Welcome to "Ranked", a weekly series where I rank a franchise or filmography from worst to best and hand out assorted related superlatives. This week, I'm profiling the work of Rami Malek-whose latest project "The Amateur" is now playing in theaters.
Rami Malek's Filmography Ranked:
12.Battleship (D)
11.Larry Crowne (C)
10.Oldboy (C)
9.The Master (C)
8.Night at the Museum (B-)
7.Bohemian Rhapsody (B-)
6.Amsterdam (B-)
5.The Little Things (B)
4.Oppenheimer (B)
3.Need for Speed (B)
2.No Time to Die (B+)
1.Short Term 12 (A)
Top Dog: Short Term 12 (2013)
Destin Daniel Cretton, Brie Larson, Kaitlyn Dever and LaKeith Stanfield all announced themselves as major talents with this powerful tiny indie drama about the young leader (Larson) of a facility that provides short term housing for teenagers working their way through the foster care system whose immediate strong bond with a new resident (Dever) reopens old wounds from her past. Cretton does an incredible job of crafting a raw human story that doesn't pull any punches, and Larson gives an astounding performance as a woman who believed she had moved past the trauma of her abusive childhood until she meets someone whose experiences mirrored her own at that age.
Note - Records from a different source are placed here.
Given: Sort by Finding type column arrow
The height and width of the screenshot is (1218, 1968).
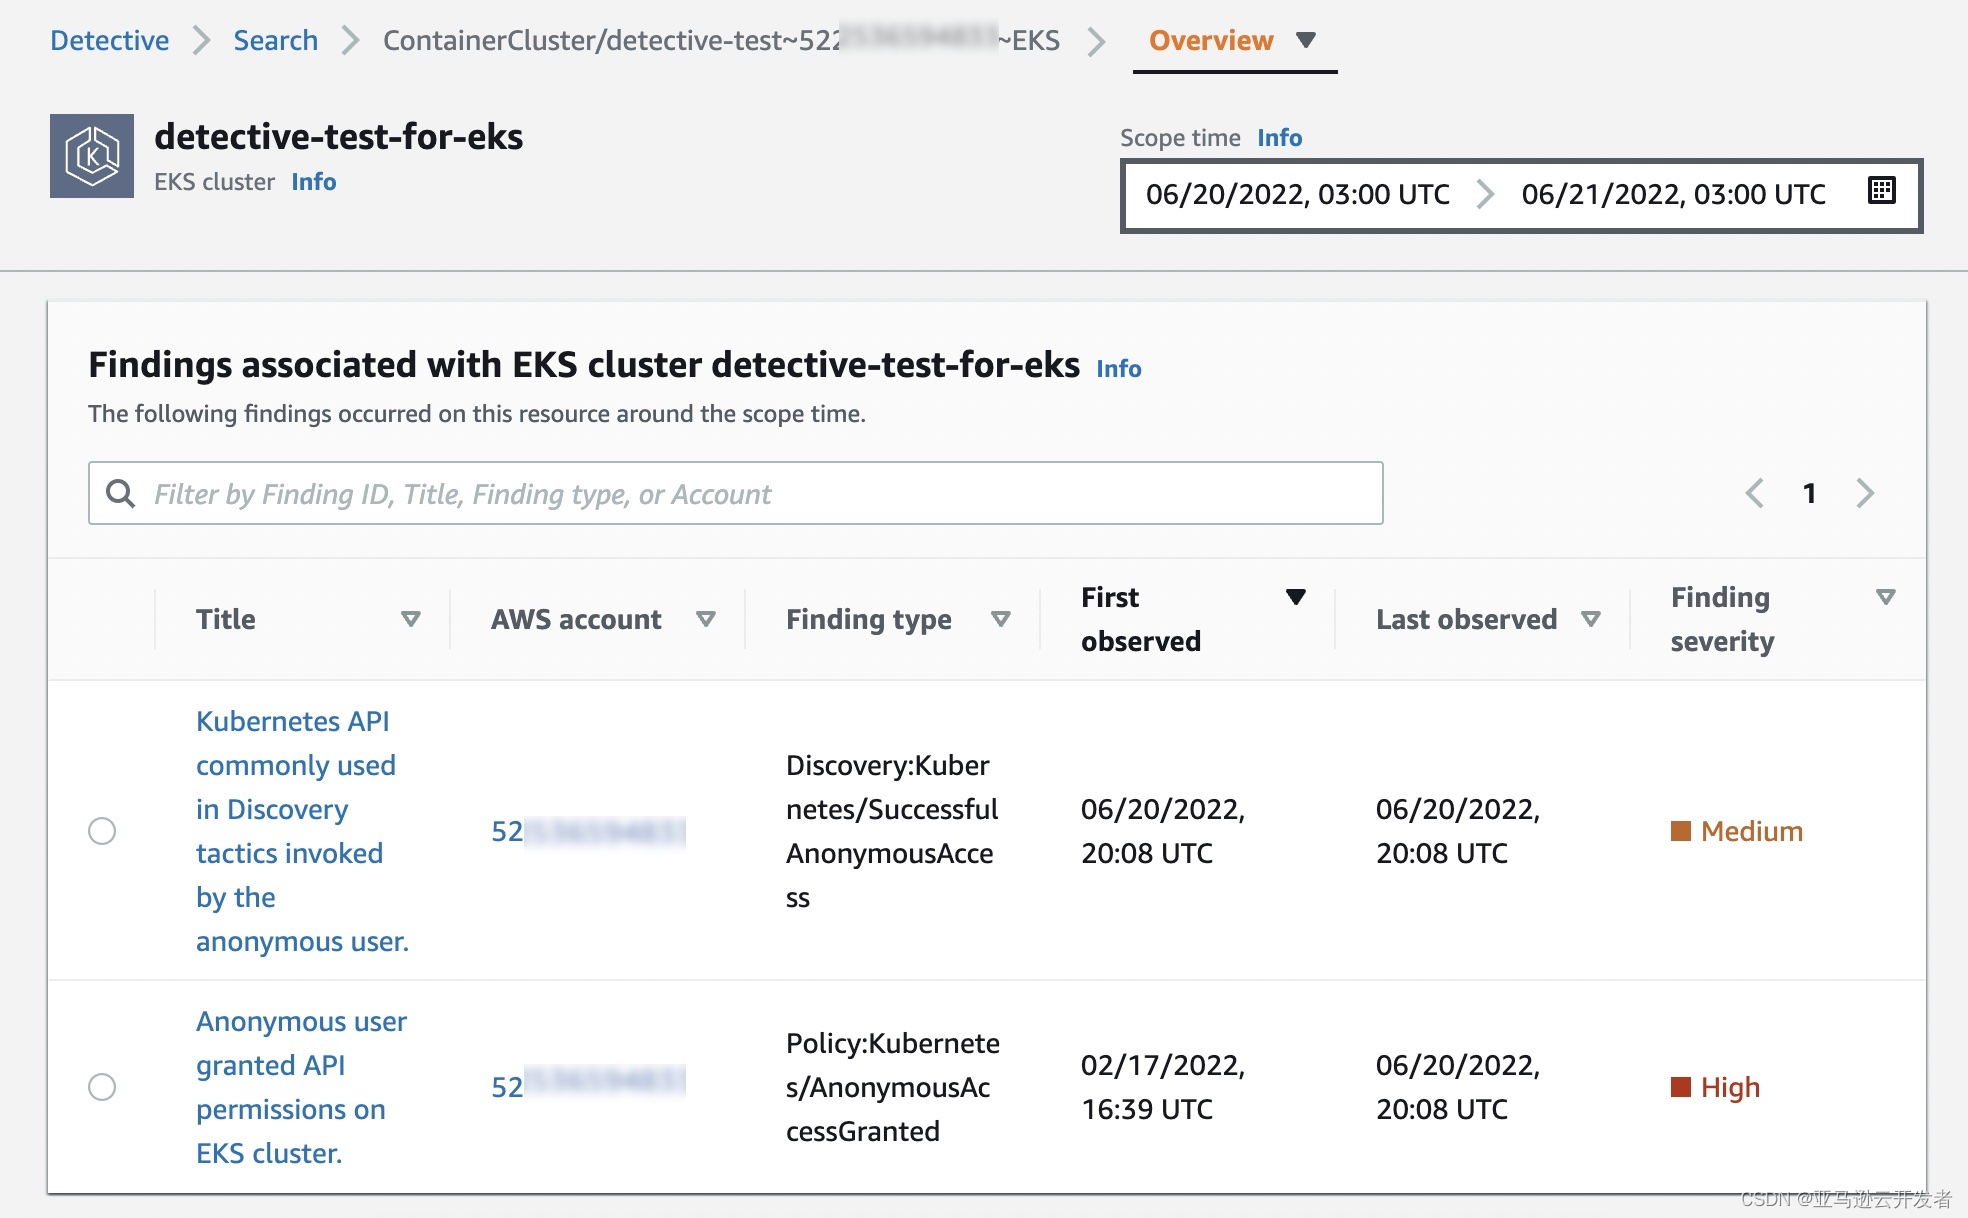Looking at the screenshot, I should (x=1000, y=619).
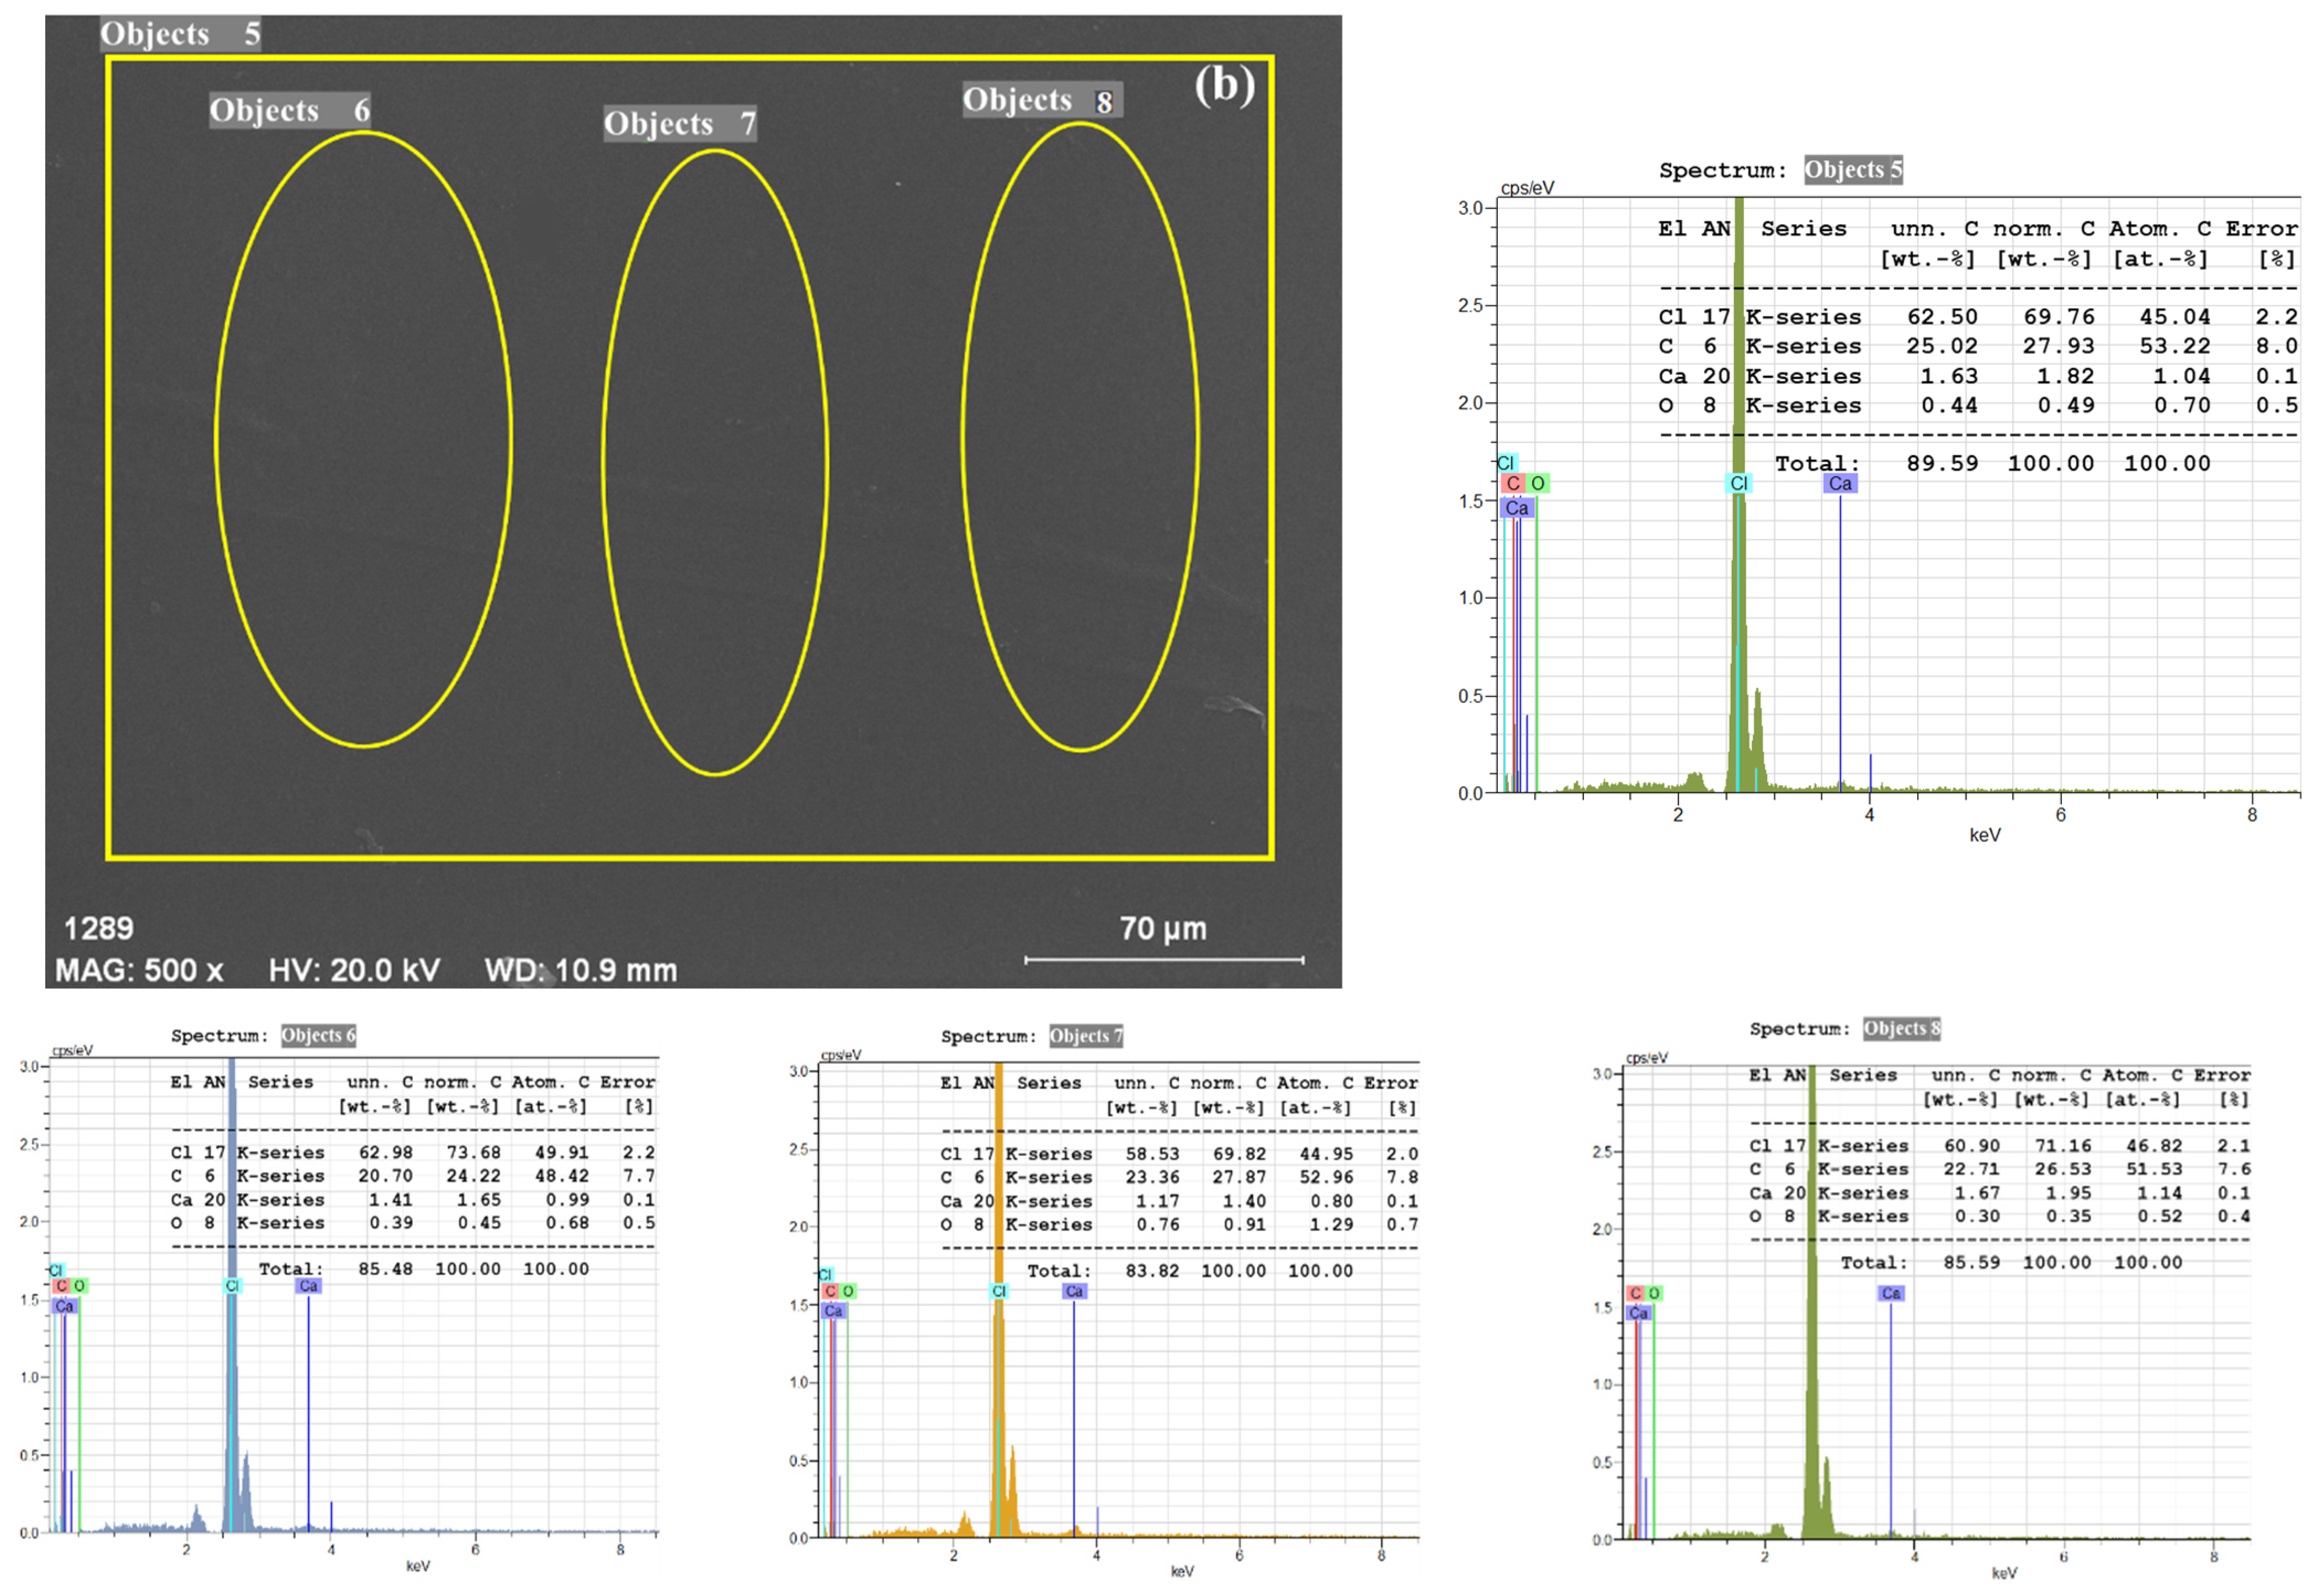Click the Ca marker at 3.7 keV in Objects 5 spectrum
2324x1596 pixels.
click(1839, 484)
As unlikely as it is given where their careers are at right now, I'd love to see Cretton and Larson-who've gone on to become frequent collaborators-eventually work their way back to making movies like Short Term 12.
Bottom Feeder: Battleship (2012)
Peter Berg has made some fun movies (Friday Night Lights! The Rundown! Spenser Confidential!) in his career. Battleship is not among them. Battle: Los Angeles-which came out a year prior-may've been a deeply corny, idiotic military vs aliens movie, but at least it had stretches where it was fun to watch. This shit is just a complete joyless slog for about 98% of its running time (there's a sequence in the climax where a group of old Navy vets spring into action to defeat alien aircraft with a decommissioned WWII-era ship since the aliens can't track or interfere with the old ship's analog radar and weapons system that is a hoot) as it takes itself way too seriously for a sci-fi action blockbuster that's based on a fucking board game. While I understand that everybody in Hollywood at the time wanted their own answer to Transformers, I'm absolutely dumbfounded that there were executives at Universal that thought this strangely stoic take on Battleship was going to be a huge hit.
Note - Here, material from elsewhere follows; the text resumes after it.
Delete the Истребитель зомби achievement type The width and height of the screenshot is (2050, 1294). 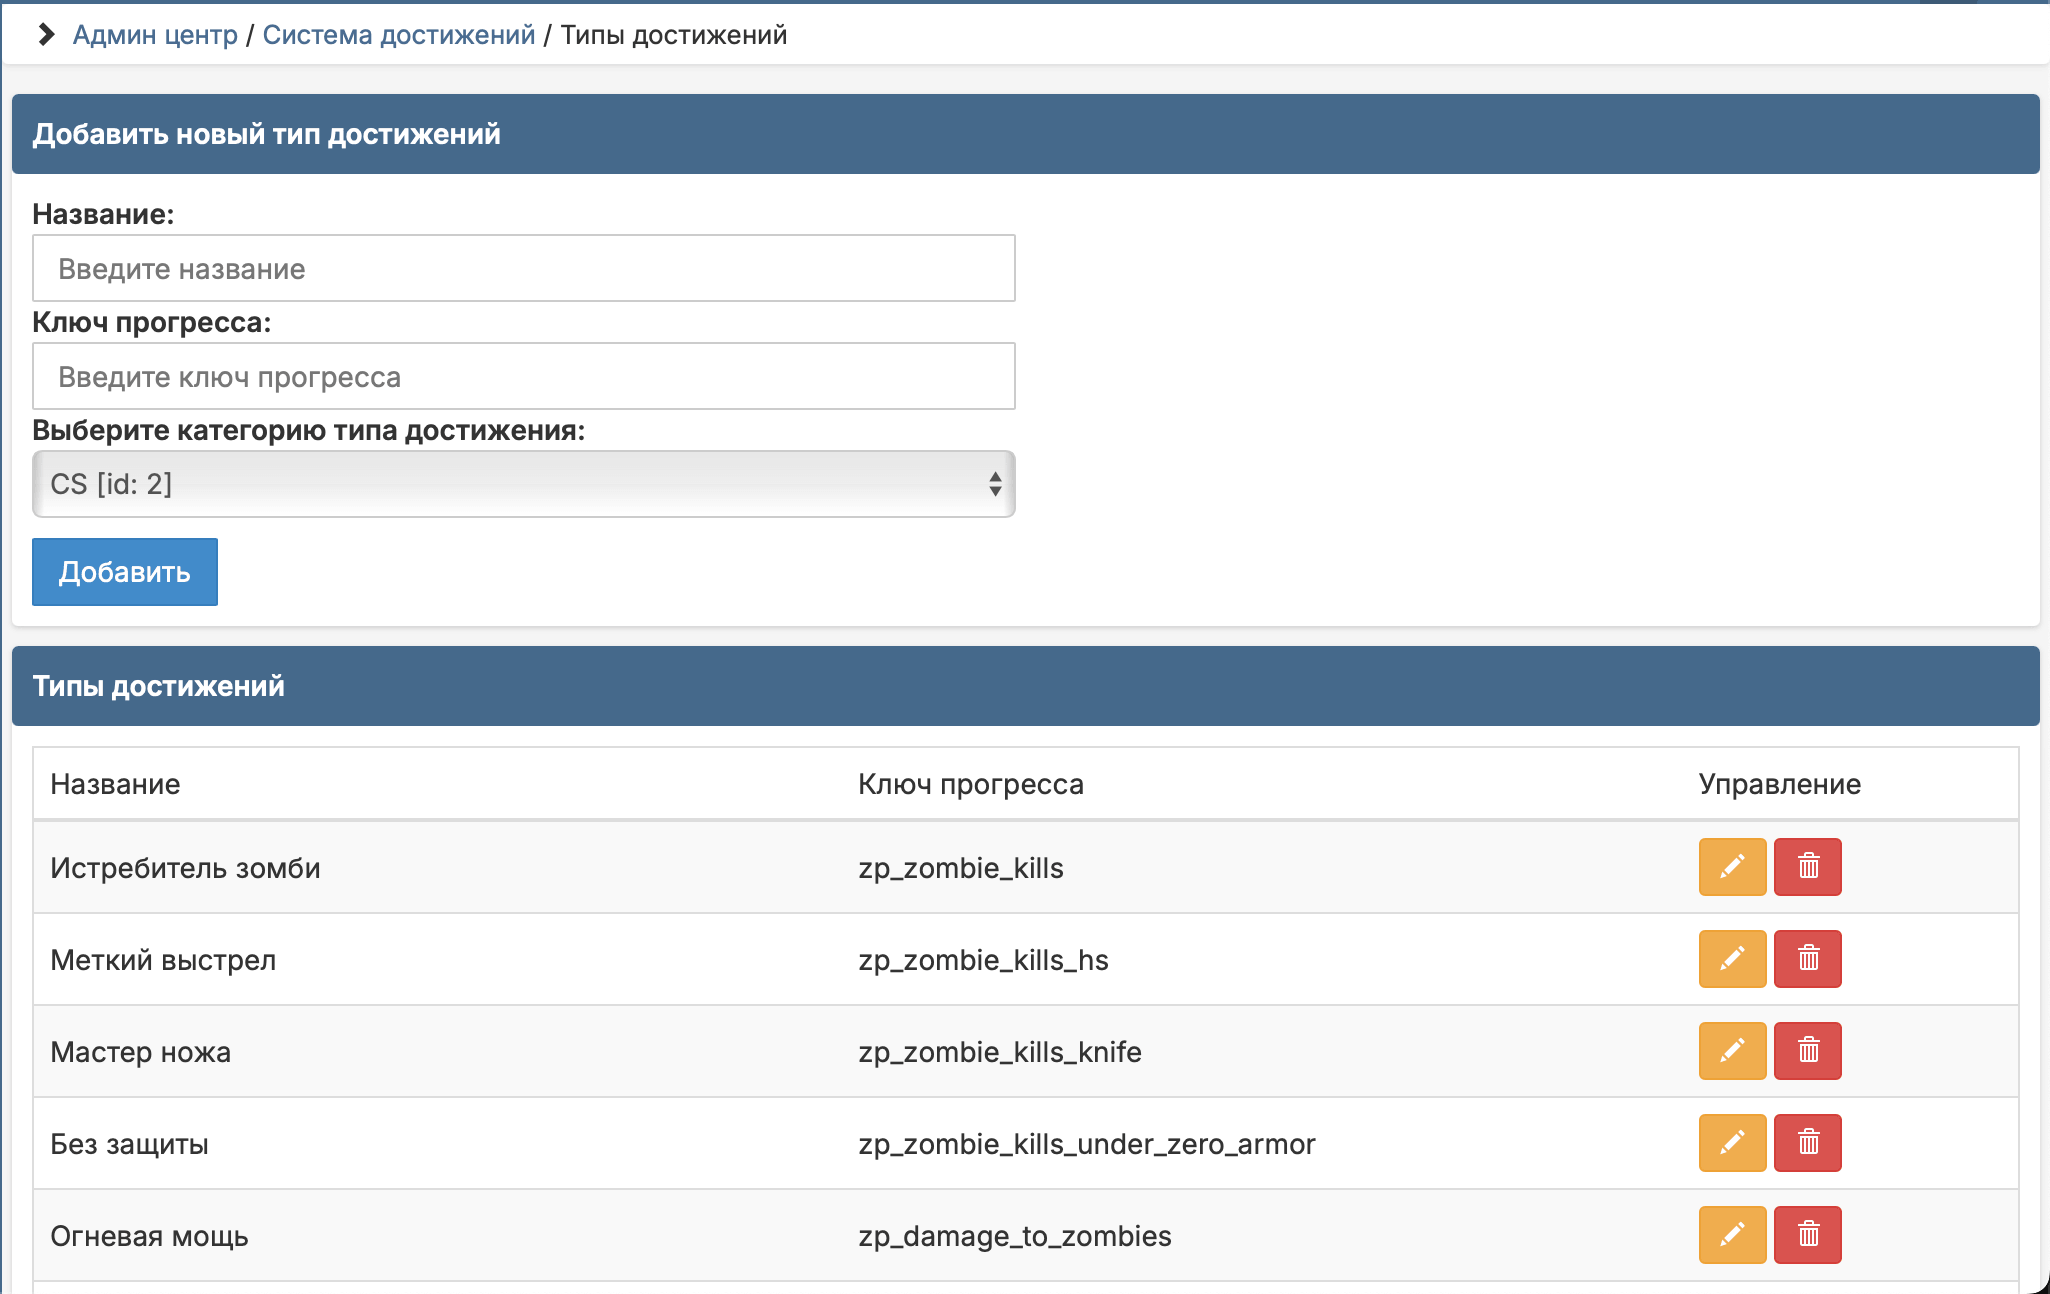tap(1807, 866)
Most Underrated: Need for Speed (2014)
Is Need for Speed a riff on the early Fast and Furious movies? No doubt. Does that prevent it from absolutely kicking ass? Fuck no. There's a real 2000's nu metal-and-Mountain Dew vibe present in the race sequences (which are full of sick practical car stunts!) and scenery-chewing performances from Luke Evans as a disgraced former Indy Car driver turned illegal street racing phenom who doesn't play by the rules, Kid Cudi as the eccentric helicopter-flying best friend of Aaron Paul's Dom Toretto-lite protagonist and Michael Keaton as the reclusive emcee of the Daytona 500 of illegal street races that is just beautiful to behold. It's easily one of the most slept-on pieces of trashy blockbuster filmmaking from the 2010's and I wish they had gotten the chance to make six more of them.
Most Overrated: The Master (2012)
Every time I sit down to watch a Paul Thomas Anderson movie; I maintain a glimmer of hope that this will be the one that sells me on one of the most beloved auteurs of the past 30 years. As of this writing, Licorice Pizza was the only instance where that happened. The Master-which is the work of Anderson's that I've seen most recently-is actually far and away the least impressed I've been with an Anderson joint yet. As terrific as Joaquin Phoenix and Philip Seymour Hoffman are here, I just wasn't at all compelled by the cult leader/cult member dynamic that drives this story of a troubled WWII veteran battling PTSD (Phoenix) who feels he may finally found salvation in the form of a traveling philosopher/religious leader (Hoffman) who claims to have the answers to all of life's ills. Nothing it says about how people fall into cults, cult leaders who prey on their members, etc. is at all thought-provoking, the pacing is even more sluggish than usual for PTA film and quite frankly, I never believed that Phoenix's character was buying what Seymour Hoffman's was selling.